The Asterisk on Benchmark’s Manus Exit
Benchmark’s investment in the startup behind the AI agent Manus drew flack last year from some venture capitalists who viewed the investment in the company, which was founded in Beijing, as a national security risk. But when Meta said in December that it was buying the startup, called Butterfly Effect, for over $2 billion, the early-stage venture capital firm’s bet seemed to pay off.
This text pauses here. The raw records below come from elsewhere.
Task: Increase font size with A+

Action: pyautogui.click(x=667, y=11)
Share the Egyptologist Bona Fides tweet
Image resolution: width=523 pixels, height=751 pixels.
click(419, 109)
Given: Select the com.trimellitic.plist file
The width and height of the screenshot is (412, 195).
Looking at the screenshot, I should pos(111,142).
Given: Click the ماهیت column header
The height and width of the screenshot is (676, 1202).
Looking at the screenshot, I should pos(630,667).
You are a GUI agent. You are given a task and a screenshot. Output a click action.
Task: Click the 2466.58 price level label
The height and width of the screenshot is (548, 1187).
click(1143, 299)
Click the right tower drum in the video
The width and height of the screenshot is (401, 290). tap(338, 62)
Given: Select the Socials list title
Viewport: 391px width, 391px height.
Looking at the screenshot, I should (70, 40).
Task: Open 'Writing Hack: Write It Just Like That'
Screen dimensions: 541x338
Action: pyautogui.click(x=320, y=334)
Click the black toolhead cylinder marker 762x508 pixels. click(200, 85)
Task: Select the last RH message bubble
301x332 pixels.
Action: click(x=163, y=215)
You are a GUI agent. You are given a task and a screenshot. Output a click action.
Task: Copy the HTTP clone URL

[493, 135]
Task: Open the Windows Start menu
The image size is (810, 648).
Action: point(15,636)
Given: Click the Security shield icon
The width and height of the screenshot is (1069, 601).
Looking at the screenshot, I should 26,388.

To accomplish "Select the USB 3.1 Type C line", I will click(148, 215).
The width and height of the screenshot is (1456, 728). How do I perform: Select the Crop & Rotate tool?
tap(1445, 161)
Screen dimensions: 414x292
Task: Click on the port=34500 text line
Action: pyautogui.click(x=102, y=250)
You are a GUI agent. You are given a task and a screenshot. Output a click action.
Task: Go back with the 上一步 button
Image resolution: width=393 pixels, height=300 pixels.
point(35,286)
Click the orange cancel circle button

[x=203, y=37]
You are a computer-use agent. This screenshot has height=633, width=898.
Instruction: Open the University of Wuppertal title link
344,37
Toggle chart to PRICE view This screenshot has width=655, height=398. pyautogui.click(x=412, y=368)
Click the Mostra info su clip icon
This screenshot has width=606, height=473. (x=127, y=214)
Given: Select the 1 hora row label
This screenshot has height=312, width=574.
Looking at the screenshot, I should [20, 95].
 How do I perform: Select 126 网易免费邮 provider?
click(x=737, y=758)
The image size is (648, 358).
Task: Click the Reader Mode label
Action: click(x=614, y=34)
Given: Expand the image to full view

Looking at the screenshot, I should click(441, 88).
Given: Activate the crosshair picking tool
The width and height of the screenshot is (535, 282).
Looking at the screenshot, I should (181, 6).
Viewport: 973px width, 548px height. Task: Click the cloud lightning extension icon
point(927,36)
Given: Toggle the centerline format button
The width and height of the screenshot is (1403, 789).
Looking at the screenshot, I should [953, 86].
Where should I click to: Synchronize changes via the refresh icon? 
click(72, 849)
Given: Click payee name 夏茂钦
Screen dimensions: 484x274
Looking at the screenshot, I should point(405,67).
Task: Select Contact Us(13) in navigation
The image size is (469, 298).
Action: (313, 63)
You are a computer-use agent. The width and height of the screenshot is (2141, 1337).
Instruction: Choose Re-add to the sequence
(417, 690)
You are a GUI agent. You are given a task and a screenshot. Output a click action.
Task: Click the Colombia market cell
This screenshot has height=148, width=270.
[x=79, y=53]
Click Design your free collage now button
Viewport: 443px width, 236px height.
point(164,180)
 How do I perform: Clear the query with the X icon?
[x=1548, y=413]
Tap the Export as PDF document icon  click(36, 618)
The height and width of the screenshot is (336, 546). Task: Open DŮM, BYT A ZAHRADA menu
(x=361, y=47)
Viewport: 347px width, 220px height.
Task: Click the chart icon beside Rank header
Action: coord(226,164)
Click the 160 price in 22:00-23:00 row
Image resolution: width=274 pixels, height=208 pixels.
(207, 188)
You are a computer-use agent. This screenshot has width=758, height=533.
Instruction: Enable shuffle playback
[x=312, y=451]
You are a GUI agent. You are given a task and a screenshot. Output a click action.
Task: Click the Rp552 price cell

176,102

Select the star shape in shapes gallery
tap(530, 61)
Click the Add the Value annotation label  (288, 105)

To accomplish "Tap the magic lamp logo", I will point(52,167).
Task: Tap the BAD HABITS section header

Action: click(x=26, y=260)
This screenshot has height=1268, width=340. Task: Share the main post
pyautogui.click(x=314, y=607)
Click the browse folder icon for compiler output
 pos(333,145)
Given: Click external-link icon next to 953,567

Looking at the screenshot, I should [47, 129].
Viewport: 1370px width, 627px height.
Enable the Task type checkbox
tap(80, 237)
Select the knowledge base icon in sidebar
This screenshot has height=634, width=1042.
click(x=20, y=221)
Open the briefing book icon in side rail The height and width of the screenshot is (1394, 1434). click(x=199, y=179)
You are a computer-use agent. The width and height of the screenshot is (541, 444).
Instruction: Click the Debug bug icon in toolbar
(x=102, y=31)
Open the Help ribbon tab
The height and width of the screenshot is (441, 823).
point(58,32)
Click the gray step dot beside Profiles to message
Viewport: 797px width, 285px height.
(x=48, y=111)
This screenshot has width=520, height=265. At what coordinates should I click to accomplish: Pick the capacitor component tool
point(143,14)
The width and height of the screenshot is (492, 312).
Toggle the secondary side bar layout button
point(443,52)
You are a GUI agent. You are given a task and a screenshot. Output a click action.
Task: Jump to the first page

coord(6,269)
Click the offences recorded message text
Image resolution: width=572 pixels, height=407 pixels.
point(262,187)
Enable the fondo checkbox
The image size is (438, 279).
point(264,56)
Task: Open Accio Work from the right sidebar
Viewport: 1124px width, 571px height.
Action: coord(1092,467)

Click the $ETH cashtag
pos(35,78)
Celebrating that deal may have been premature, though—or perhaps not, given possible legal hurdles in dismantling it. This week, Chinese regulators said they were blocking the sale of the startup, now located in Singapore, to Meta and would force the company to unwind it. But there’s a twist: Benchmark, which led the $75 million round of financing at a roughly $500 million valuation last spring, has already distributed the returns from the transaction, which closed last year, to its investors, according to a person familiar with the matter.
Meta hasn’t said much publicly about its plans. If it goes through with the divestiture, though, it would be difficult for Meta to get its money back from Manus’ investors, Frank Aquila, an M&A lawyer at Sullivan & Cromwell, said.
Unwinding the closed transaction would set a “dangerous” standard for companies hoping to do cross-border deals and would be “close to unprecedented and almost impossible to put the ‘genie back in the bottle,’” Aquila said in an email.